St. John before the Latin Gate. St. John Damascen, A.D. 780. St. Eadbert, Bp. of Lindisfarne, A.D. 687.

ST. JOHN PORT LATIN.

This was St. John the Evangelist, though his name stands with Ante Port. Lat. annexed to it in the church of England calendar. The description is founded on a Roman Catholic legend that St. John the Evangelist in his old age was accused of atheism to Domitian, who sent him to Rome, and there, before the gate called Porta Latina, caused him to be put into a cauldron of boiling oil, from whence he suffered no pain, and came forth without harm. This miracle is fabled to have occurred before the exile of St. John to the desert isle of Patmos, in the Archipelago, where he is supposed to have written the Apocalypse, or book of "Revelations."
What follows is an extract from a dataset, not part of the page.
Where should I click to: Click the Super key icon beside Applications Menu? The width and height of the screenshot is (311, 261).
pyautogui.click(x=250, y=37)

St. John in the Isle of Patmos.

St. John in the Isle of Patmos.

There is no evidence that St. John suffered martyrdom; on the contrary, he is said to have returned to Ephesus in the reign of Nerva, who succeeded Domition in the imperial dignity. Painters usually represent him in Patmos with an eagle by his side; though, as St. John Port Latin, there are many engravings of him in the legendary oil cauldron. Other representations of him put a chalice in his hand, with a serpent issuing from it, founded on another legend, that being constrained to drink poison, he swallowed it without sustaining injury.
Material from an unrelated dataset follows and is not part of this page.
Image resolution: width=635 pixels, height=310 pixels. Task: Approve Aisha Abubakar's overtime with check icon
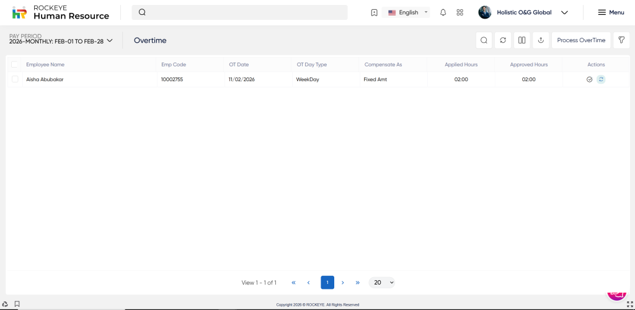pos(590,79)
There is a further legend, that while St. Edward the Confessor was dedicating a church to St. John, a pilgrim demanded alms of him in the saint's name, whereupon the king gave him the ring from his finger. This pilgrim was St. John, who discovered himself to two English pilgrims in the Holy Land, bidding them bear the ring to the king in his name, and require him to make ready to depart this world; after this they went to sleep. On awakening they found themselves among flocks of sheep and shepherds in a strange place, which turned out to be Barham Downs in Kent, wherefore they thanked God and St. John for the good speed, and coming to St. Edward on Christmas-day, delivered to him the ring with the warning; these the king received in a suitable manner, "And on the vigyll of the Epyphanye, next after, he dyed and departed holyly out of this worlde, and is buryed in the Abbey of Westmester by London, where as is yet unto this daye that same rynge." Again it is said, that Isidore affirms of St. John, that he transformed branches of trees into fine gold, and sea-gravel into precious stones, with other like incredibilities.* [1]

CHRONOLOGY .

1677. Samuel Bochart, a learned French Protestant divine and orientalist, died at Caen, aged 68 years.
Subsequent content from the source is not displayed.